■ **Directions**: Pick each line that has "computer" out of the records.

■ **Exercise material**:
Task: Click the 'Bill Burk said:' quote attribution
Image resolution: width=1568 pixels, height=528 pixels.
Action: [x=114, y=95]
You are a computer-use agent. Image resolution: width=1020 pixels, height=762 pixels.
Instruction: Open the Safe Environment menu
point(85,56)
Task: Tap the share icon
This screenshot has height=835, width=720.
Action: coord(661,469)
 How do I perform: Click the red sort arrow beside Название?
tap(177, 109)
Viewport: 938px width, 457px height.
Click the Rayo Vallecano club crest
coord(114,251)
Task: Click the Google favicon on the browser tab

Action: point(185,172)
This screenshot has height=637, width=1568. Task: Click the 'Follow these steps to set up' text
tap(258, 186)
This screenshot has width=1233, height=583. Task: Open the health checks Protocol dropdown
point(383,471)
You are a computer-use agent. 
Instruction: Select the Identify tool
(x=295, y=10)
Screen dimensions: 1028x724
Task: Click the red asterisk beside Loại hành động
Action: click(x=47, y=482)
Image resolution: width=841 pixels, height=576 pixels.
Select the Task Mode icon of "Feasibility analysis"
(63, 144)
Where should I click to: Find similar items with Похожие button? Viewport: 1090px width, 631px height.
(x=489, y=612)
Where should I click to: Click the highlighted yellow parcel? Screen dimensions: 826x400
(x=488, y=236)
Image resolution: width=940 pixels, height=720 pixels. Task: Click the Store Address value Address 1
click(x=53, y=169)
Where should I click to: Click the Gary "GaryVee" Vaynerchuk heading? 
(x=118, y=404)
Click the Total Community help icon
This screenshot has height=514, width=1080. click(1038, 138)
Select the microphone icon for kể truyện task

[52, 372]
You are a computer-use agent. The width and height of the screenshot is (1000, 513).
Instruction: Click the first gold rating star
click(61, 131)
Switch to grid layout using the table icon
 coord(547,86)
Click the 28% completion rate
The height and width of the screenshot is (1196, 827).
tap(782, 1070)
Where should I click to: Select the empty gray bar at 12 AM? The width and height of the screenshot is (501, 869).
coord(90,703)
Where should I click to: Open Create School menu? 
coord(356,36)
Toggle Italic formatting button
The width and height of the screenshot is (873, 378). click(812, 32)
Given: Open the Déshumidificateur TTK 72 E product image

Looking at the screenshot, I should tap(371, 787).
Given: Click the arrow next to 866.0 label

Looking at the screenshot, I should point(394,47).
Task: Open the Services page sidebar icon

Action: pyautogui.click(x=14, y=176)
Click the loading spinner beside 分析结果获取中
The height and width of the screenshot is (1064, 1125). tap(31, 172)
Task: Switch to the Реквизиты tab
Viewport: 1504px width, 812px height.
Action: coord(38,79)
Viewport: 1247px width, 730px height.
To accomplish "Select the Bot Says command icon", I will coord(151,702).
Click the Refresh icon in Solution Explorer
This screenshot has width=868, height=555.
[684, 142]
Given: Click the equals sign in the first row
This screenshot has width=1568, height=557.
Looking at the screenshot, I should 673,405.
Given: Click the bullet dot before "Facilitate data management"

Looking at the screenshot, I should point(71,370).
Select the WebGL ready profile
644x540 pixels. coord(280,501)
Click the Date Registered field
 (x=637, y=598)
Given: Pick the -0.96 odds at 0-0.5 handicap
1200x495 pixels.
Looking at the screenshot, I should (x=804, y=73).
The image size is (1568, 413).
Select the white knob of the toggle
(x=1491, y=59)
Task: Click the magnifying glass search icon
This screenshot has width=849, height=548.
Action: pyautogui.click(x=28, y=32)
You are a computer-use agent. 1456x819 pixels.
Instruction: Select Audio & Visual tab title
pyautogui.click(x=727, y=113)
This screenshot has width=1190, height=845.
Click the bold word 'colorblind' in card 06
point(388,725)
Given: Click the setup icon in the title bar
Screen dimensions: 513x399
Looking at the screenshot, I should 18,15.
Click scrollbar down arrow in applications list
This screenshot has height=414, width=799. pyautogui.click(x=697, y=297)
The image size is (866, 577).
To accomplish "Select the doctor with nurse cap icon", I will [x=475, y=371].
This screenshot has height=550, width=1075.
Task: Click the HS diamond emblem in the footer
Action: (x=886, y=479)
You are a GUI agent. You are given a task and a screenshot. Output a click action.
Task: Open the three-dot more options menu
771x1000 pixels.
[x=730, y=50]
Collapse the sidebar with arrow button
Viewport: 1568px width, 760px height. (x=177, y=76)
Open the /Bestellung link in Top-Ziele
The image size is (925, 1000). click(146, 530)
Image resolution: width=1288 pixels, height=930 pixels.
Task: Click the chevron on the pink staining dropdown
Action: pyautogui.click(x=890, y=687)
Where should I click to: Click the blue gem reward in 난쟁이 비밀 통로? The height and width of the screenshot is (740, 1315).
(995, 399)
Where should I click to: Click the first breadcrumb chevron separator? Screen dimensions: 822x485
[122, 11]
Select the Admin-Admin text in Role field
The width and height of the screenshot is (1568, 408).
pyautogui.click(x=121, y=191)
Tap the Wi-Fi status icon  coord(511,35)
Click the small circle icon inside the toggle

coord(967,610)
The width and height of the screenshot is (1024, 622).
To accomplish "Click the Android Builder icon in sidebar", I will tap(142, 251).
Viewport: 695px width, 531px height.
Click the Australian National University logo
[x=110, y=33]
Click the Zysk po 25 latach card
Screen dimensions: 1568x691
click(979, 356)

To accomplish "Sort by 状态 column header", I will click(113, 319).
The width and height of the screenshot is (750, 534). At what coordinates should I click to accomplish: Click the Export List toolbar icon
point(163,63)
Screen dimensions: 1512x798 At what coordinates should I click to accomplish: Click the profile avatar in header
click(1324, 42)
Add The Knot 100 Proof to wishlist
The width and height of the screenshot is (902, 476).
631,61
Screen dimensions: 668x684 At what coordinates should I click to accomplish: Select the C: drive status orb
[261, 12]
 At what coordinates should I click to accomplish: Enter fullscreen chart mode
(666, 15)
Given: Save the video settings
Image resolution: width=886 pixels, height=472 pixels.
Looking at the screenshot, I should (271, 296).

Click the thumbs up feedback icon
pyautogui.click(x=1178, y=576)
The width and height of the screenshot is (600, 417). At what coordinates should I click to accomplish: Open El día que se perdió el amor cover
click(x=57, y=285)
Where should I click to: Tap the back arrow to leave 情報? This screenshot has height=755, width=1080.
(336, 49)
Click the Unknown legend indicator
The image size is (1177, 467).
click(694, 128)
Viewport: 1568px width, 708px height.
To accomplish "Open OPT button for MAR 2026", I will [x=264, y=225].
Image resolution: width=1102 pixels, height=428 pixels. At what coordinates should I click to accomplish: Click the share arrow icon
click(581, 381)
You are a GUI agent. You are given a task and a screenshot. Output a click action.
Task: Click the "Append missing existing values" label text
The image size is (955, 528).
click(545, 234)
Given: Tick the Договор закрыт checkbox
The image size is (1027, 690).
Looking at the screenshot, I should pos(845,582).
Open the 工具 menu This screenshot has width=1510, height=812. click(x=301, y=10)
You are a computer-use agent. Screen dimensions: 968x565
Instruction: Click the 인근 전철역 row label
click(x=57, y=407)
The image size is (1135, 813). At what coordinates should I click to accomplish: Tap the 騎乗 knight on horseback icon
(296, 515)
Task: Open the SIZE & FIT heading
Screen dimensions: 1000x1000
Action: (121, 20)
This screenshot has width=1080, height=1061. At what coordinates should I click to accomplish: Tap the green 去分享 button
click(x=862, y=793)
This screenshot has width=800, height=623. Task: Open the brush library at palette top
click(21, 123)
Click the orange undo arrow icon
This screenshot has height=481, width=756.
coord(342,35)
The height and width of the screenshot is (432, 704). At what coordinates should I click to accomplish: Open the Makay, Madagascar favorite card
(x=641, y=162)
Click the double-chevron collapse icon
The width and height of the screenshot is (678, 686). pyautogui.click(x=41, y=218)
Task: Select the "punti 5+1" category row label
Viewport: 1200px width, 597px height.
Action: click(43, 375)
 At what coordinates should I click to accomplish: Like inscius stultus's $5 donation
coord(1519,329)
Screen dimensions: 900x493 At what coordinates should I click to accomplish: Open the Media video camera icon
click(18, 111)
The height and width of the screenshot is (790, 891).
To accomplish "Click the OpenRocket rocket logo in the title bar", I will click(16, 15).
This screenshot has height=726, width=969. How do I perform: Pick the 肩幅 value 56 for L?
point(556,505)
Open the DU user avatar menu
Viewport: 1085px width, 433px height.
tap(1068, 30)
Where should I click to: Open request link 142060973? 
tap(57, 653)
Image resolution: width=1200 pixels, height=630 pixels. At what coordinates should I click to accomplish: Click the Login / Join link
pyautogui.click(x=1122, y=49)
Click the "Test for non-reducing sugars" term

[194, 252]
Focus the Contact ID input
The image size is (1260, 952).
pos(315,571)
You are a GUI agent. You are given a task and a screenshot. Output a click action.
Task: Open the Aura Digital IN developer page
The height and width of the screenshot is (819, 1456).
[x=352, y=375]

■ **Solution for this exercise**:
You are a computer-use agent. Image resolution: width=1020 pixels, height=762 pixels.
You are a computer-use agent. 
You are a computer-use agent. The width and height of the screenshot is (1000, 513).
You are a computer-use agent. 1456x819 pixels.
You are a computer-use agent. Screen dimensions: 968x565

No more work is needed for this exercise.